**Instruction**
Answer these questions about the mailing-list post on "moist":
1. Which book is the example excerpt taken from, and on what page?
2. How many pages does that book have?
3. What organization is named as the sender in the mail header?
-- Start of Extract to read --
"moist"
Garson O'Toole
adsgarsonotoole at GMAIL.COM
Sun Nov 6 14:15:06 UTC 2011
I've heard moist used to refer to sexual excitation. Here is an
example from Google Books.
David McGregor's Diary - Page 26
Ian Fletcher - 2005 - 156 pages - Google eBook - Preview
[Begin excerpt]
"One touch from you and I'm moist down there.” “So you get turned on
fast.” “With you, I do. You know I'm always ready around you. You see
me blushing all the time.”
[End excerpt]
On Sun, Nov 6, 2011 at 9:01 AM, Laurence Horn <laurence.horn at yale.edu> wrote:
> ---------------------- Information from the mail header -----------------------
> Sender: American Dialect Society <ADS-L at LISTSERV.UGA.EDU>
> Poster: Laurence Horn <laurence.horn at YALE.EDU>
> Subject: Re: "moist"
-- End of Extract to read --
-- Start of Listing --
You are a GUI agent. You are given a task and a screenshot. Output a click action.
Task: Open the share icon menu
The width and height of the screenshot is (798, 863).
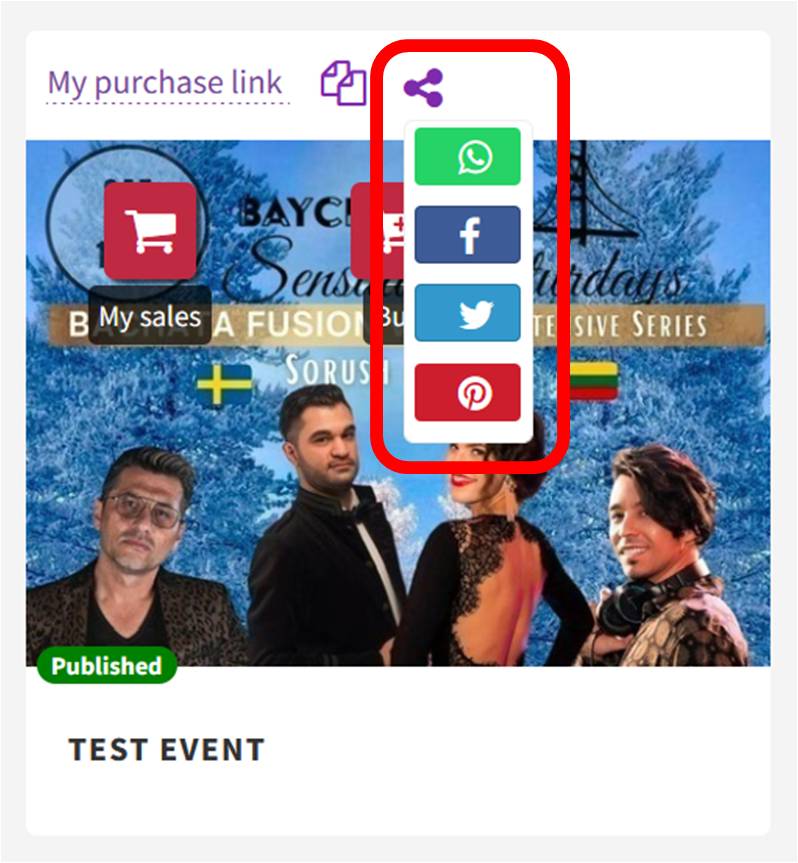click(x=423, y=88)
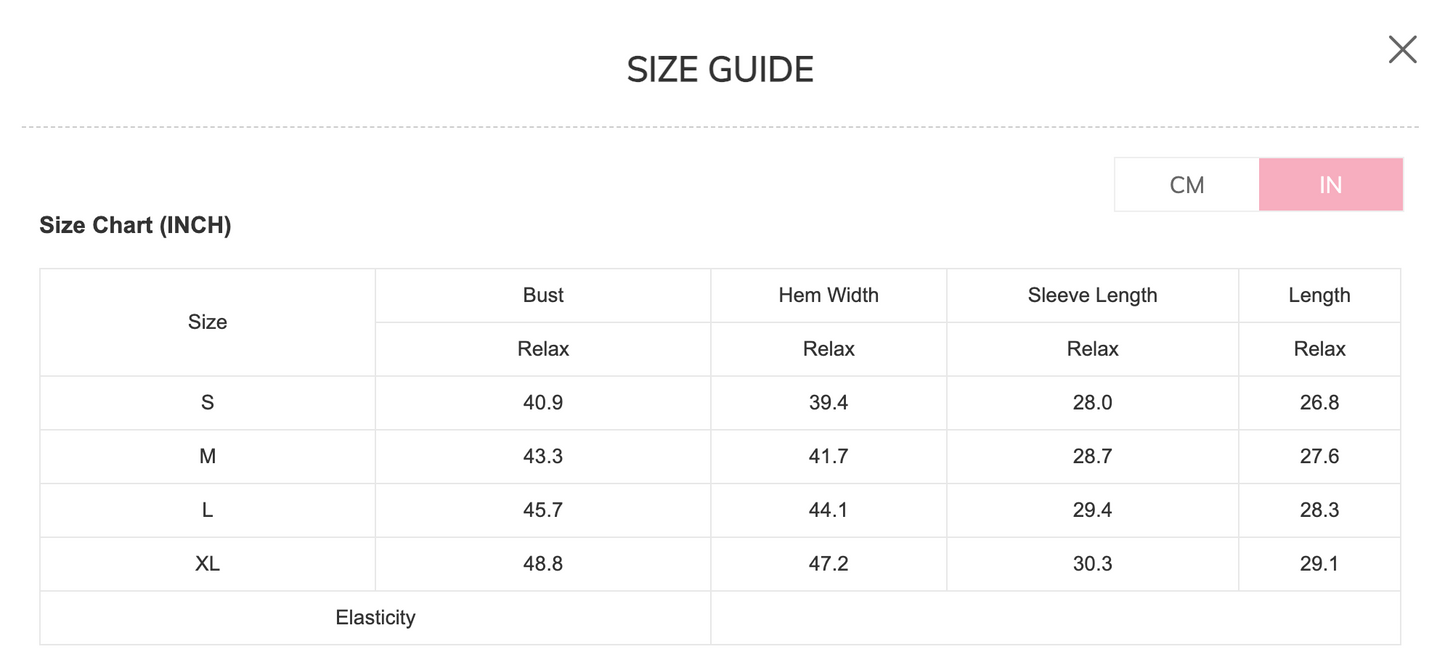This screenshot has width=1445, height=665.
Task: Close the size guide dialog
Action: pos(1402,49)
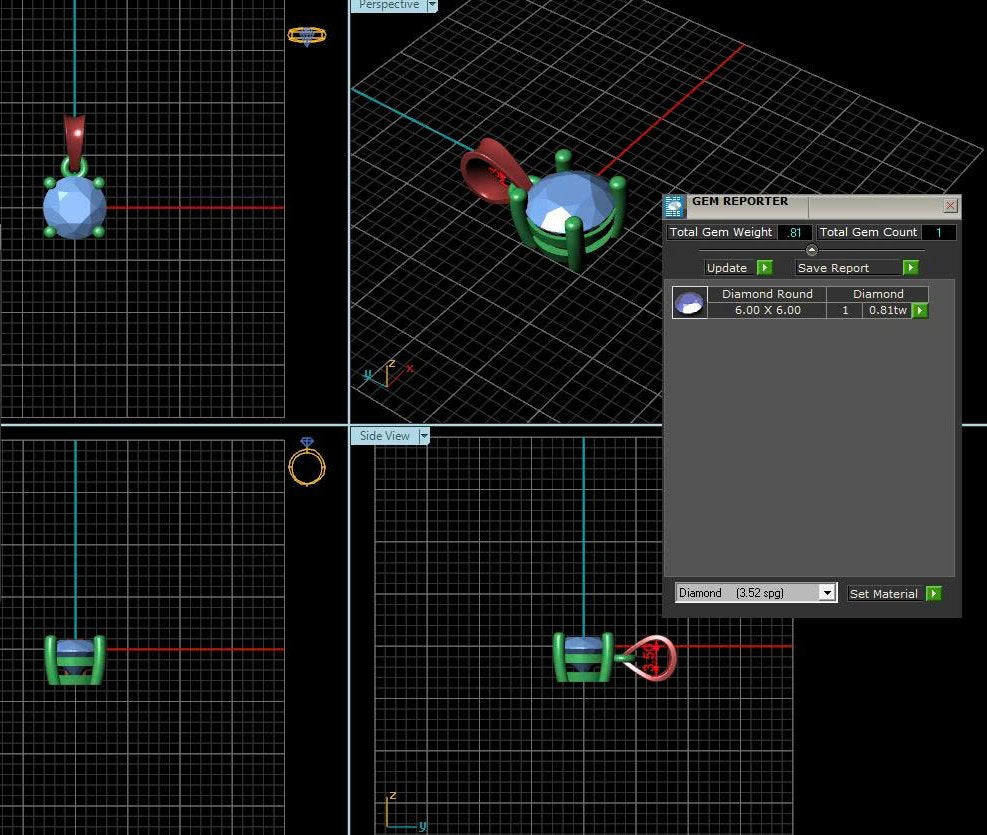Open the Perspective viewport dropdown
The width and height of the screenshot is (987, 835).
pos(431,6)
-- End of Listing --
**Exercise result**
1. David McGregor's Diary, page 26
2. 156 pages
3. American Dialect Society